He said that changes will be made to the Customs Tariff Act to reduce items that have a “small amount of additional sugar” such as nutritional bars, low-sugar drinks and non-dairy creamers.
The promised change is part of several duty cuts aimed at addressing the cost of living and bolstering the island’s economy, including a duty exemption for school uniforms to ease pressure on parents.
The Premier also said the Government will eliminate duty on imported aggregate used to manufacture concrete in an effort to reduce construction costs.
“Typically, aggregate is not imported into Bermuda, but as the need is increasing, it is important that we act to minimise the increase to construction costs,” Mr Burt said.
“Therefore, the Government will eliminate customs duty on aggregate imports used to manufacture concrete and concrete blocks.”
Last month The Royal Gazetterevealed that the prices charged by the island’s major suppliers of concrete and block had increased sharply.
Mr Burt added that the Government would expand duty relief for capital upgrades in place for restaurants to the personal care and personal fitness sectors.
“Spas, beauty salons and fitness centres serve locals and visitors alike, and we must support them to provide new and updated equipment for the enjoyment of their customers without the burden of additional customs duty when they seek to upgrade their facilities,” he said.
“Customs duty charges for upgrades to equipment represent a disincentive to business owners to invest. Business investment is key to economic growth, and this change will make it easier for our local businesses to invest for the future.”
The Budget also included a series of fee increases in an effort to reach the Government’s revenue targets.
Land tax for the top two bands — approximately 4 per cent of the island’s highest-valued properties — will go up, raising an estimated $2.4 million for the Government.

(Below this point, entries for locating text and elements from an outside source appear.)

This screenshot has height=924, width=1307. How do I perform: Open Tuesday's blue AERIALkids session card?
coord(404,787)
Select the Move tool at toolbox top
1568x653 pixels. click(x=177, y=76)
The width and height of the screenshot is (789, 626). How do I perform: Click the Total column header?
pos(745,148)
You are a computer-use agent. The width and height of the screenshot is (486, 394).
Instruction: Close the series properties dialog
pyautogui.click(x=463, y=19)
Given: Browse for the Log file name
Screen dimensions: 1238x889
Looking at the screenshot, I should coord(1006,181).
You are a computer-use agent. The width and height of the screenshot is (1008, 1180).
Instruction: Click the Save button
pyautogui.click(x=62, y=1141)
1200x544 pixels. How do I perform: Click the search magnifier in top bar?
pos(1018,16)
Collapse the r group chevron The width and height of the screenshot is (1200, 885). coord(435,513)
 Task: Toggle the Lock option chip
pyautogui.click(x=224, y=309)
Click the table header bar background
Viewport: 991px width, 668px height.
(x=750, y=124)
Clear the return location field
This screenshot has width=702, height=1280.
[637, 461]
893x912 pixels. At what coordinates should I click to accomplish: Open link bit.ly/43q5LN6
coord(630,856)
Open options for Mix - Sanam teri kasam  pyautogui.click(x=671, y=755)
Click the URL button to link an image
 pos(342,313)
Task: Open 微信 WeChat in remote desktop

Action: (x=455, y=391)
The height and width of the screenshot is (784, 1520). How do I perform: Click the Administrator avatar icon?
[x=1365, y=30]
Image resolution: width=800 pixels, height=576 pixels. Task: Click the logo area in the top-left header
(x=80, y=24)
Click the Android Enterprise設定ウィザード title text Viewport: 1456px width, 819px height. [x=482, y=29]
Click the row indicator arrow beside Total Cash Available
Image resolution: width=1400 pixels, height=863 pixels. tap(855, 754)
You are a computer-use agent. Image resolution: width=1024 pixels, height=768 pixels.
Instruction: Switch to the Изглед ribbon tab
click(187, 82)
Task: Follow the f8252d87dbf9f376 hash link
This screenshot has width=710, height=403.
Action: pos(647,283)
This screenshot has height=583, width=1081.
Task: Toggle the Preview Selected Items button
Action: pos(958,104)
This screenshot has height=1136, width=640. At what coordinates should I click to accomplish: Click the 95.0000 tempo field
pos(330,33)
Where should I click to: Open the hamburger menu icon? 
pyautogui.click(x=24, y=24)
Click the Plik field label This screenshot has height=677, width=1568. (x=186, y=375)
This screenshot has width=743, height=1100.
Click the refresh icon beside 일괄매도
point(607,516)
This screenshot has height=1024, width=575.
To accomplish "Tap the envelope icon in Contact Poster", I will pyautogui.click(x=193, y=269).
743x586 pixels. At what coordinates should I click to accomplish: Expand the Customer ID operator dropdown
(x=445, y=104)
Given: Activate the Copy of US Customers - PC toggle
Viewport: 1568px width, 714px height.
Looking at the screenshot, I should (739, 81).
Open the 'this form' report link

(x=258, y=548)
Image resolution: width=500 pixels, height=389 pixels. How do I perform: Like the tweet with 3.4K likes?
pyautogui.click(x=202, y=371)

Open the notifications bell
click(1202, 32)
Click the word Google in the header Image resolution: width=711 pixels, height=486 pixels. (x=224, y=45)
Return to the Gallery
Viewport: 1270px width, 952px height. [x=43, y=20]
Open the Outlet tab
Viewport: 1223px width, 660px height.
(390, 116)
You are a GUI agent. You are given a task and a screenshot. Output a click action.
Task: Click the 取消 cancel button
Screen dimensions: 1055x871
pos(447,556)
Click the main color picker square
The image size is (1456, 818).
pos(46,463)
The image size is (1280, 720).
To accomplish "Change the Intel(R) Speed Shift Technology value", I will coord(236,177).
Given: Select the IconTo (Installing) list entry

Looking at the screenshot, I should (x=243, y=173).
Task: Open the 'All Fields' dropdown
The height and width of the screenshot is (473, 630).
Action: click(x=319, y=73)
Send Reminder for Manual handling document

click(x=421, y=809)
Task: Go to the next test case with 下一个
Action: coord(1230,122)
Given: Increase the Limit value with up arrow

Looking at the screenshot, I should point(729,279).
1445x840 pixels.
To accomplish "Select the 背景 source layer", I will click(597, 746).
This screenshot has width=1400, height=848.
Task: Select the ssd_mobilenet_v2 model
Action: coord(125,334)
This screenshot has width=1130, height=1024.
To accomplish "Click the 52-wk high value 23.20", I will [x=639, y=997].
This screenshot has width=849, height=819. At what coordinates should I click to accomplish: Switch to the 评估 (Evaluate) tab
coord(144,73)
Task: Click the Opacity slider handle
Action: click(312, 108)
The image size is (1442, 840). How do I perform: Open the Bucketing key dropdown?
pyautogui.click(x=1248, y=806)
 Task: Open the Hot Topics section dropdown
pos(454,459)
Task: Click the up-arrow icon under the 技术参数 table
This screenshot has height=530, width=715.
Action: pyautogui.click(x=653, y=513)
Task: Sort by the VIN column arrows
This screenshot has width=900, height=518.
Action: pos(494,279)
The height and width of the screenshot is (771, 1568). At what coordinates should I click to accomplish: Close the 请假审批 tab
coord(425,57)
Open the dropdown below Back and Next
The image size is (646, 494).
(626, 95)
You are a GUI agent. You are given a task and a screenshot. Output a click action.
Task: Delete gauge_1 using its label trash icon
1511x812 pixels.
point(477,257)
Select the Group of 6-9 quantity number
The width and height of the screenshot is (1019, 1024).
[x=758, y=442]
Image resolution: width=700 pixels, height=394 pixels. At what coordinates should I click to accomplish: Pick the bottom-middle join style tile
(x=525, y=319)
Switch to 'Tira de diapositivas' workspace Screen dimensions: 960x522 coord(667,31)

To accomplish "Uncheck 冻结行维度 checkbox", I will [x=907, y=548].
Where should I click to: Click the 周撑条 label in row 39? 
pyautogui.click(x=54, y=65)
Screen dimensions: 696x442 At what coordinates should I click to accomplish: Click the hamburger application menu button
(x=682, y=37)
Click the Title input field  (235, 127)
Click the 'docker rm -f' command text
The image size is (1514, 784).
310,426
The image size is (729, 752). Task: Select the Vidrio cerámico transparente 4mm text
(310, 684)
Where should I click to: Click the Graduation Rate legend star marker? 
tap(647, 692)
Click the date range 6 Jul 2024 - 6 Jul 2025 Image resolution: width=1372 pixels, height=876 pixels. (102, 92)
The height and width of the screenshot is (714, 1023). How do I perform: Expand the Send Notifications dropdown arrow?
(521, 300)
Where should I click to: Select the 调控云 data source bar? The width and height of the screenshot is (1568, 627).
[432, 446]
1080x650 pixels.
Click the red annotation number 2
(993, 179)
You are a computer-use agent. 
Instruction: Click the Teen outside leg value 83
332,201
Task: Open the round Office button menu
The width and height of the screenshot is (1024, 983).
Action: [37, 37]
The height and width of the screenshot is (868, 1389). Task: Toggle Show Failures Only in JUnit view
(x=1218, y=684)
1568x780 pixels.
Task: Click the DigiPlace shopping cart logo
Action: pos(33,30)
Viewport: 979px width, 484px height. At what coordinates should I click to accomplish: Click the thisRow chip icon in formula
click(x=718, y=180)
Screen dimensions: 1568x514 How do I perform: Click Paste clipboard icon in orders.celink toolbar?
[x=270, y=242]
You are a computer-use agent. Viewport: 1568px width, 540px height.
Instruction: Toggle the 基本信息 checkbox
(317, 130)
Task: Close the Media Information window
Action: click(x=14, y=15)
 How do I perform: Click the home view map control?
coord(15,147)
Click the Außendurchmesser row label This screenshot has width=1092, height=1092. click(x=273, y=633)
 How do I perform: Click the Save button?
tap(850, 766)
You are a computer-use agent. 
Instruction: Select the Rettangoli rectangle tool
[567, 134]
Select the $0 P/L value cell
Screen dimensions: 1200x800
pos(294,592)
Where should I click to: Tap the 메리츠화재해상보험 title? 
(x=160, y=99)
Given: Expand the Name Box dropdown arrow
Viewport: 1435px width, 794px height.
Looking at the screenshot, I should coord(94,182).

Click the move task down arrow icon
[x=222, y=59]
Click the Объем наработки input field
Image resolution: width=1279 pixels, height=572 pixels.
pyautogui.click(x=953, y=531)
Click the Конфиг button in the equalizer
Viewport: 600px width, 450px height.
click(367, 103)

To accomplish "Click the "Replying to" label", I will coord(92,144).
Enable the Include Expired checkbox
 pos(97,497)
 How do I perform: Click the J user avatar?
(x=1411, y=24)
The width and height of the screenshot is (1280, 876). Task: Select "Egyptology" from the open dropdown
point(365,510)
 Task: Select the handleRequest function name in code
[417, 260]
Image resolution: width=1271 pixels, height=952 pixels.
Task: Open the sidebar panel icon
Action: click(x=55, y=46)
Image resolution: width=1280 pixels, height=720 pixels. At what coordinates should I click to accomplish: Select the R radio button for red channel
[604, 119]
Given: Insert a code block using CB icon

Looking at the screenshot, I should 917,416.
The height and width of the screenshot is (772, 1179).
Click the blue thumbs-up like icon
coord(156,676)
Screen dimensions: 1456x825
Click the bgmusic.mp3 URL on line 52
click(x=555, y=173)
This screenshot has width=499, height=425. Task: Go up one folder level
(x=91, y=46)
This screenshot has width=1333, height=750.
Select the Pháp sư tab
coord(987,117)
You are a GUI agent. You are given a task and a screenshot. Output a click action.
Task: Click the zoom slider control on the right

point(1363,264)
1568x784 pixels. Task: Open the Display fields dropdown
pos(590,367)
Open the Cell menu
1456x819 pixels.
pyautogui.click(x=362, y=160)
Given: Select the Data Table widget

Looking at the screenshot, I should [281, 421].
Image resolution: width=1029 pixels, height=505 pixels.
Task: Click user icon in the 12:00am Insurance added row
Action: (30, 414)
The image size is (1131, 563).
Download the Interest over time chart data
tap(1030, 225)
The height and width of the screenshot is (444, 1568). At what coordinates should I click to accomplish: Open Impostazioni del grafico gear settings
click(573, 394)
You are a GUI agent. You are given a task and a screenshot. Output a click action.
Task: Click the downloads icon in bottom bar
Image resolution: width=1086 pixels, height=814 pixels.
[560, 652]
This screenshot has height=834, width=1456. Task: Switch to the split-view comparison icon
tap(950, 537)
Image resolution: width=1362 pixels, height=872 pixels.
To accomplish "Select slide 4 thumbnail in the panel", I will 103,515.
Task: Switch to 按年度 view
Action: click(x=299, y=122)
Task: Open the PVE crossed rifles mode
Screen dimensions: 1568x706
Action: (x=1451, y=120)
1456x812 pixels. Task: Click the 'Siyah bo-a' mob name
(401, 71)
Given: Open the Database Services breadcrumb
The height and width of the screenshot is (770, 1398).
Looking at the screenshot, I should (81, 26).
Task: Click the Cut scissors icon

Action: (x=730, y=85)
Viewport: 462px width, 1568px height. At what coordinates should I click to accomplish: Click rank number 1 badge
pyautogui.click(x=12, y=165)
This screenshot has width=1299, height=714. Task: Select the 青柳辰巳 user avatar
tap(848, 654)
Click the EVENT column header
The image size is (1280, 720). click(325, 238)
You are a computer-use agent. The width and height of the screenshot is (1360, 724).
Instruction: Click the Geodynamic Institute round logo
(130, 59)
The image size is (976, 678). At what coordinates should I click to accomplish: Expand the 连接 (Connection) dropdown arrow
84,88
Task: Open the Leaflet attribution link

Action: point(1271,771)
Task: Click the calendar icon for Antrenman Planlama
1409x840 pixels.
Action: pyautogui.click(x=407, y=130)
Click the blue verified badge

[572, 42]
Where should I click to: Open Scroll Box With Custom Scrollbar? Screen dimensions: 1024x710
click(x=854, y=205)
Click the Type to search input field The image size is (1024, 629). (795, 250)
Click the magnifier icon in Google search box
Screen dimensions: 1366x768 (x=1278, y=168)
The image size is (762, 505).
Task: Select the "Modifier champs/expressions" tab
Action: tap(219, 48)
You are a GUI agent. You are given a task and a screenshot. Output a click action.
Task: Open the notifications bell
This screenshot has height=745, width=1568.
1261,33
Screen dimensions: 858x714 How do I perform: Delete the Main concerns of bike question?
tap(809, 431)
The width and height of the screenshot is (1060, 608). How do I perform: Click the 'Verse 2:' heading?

Mr Burt said: “During consultation with various groups, it was pointed out that Bermuda’s land taxes for high-value properties are comparatively low when compared to other jurisdictions.
“To provide additional revenue to the treasury while not increasing the burden on the vast majority of homeowners, the Government will increase the top two bands of land tax by 5 per cent each.”
The Government is also set to increase stamp duty, trademark fees, fines, solid waste dumping fees, planning fees, seaborne shipping fees and immigration fees — except for passport fees — by 5 per cent.
Those increases are estimated to raise a total of $3.3 million over the course of the financial year.
Owners of holiday rental properties will be faced with a new holiday rental registration fee, which Mr Burt said would be determined based on the annual rental value of the property.
“In the many jurisdictions globally where vacation rentals have reduced the amount of affordable housing, governments must act to ensure that vacation rentals do not exacerbate housing shortages,” he said.
“Though the Government is not proposing a limit on vacation rentals at this time, there will be a fee introduced to register properties as vacation rentals.”
The Government will also launch a “nominal” fee for Public Access to Information requests — although the fee would not be applied to private individuals who seek information about the data the Government holds on them.
“A government authority spent in excess of $300,000 to respond to a single Pati request,” Mr Burt said. “These are funds that could have been used to advance the wellbeing of Bermuda but were instead spent researching information.
“High levels of expenditure on requests are not uncommon, as many government departments have had to halt vital work or hire short-term consultants to assist in responding to Pati requests.”
He added that the fee would “not nearly cover” the full government costs for handling the requests.
Mr Burt also said the Registrar of Companies would introduce a new corporate regulatory fee — set at $150 per year for local companies and $500 per year for other entities — and introduce an increased set of fees for matters in the island’s courts.